Telling for me is the rental prices stats. They continue to move at way less than house prices and have done for a while.
Except in Christchurch where rents have increased significantly. I have a friend who rents a 3 bed family house in Halswell (urban fringe Christchurch) -in 2010 it was $260 a week, it is now $450. If there is one place in NZ where there is an actual housing shortage rather than just lack of competition it is Christchurch. What has the government done -Housing accord -188 new homes.
Where is the media coverage? Instead we get articles like this that just confuse and muddy the water.
Sorry Alistair, but this analysis is irrelevant.
The inventory of homes for sale in Te Anau, or Taupo, Whitianga or Wakatipu are completely irrelevant to the number of sales in Remuera or Riccarton.
Even the inventory within a suburb does not necessary bear a relationship, for example in Central Auckland suburbs the market for apartments and units is almost completely separate from that for standalone houses.
By the way, of six ChCh auctions I attended this week, 1 sold to a Chinese bidder, two more sold to phone bidders who were represented by Chinese real estate agents (not the listing agent).
This could be applied on a suburb or town basis.
Overall auckland has more listings per capita than a few place eg Palmerston north, napier, new plymouth.
I suspect desirable suburbs in auckland would have very low number of listings per capita, and would have demand from outside the suburb too (actually mostly outside the suburb) so hard to know the size of the group of potential buyers.
Getting an objective measure of demand is the real hard part, I've looked at population as a rough guide to 'potential demand' if we assume all populations would have a similar % of ppl looking to buy a property.
The real spanner in the works is how sentiment effects demand; so in auck maybe 1 in 10 ppl are looking at buying, so with 130 ppl per listing gives 13 ppl competing per listing.
P.n has even less listings per capita at around 240 ppl per listing. This gives an idea of potential demand. But if only 1 in 50 ppl are looking at buying then only 4 compete for each listing and less price pressure cf with auck.

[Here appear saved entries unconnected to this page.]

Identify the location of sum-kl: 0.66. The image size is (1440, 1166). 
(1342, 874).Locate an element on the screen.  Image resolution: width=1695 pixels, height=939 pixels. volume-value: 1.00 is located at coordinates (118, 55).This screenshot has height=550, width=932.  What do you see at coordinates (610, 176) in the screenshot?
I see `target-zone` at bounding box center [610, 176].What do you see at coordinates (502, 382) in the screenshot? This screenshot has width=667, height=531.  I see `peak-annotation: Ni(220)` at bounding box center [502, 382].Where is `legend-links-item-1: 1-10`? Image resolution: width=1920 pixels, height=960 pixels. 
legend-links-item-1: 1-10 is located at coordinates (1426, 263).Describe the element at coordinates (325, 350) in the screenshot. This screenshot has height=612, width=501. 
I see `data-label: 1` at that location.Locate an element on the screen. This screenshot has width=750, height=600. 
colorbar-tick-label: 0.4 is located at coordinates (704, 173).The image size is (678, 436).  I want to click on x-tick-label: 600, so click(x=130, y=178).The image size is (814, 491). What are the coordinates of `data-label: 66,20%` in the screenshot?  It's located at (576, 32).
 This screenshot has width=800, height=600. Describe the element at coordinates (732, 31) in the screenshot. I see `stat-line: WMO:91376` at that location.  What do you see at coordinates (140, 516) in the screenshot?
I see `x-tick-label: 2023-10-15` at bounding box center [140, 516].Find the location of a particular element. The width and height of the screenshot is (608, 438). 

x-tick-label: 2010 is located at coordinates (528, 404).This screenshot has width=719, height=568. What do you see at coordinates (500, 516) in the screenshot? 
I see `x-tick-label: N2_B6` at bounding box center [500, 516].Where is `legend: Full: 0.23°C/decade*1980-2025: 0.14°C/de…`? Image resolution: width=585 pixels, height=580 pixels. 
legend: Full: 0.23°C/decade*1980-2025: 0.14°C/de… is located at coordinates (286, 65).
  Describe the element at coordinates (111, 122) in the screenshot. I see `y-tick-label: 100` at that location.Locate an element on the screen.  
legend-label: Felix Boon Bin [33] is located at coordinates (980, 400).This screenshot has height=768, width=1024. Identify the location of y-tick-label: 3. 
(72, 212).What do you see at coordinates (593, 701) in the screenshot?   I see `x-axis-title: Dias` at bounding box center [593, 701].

Sentiment is the 'x factor' that converts potential demand (measured in population per listing) into real demand and can change pretty quickly (a lot quicker than actual changes in the number of listings or population). But how do we measure sentiment?
But developers in virtually every town in NZ will tell you that the local Council planners became unco-operative, obstructive, and gouging from about the mid 1990's onwards. This has led to urban land price inflation in virtually every town and city. Many of the "rural ambience" towns are just as fiercely anti-growth as Aucklander NIMBYs.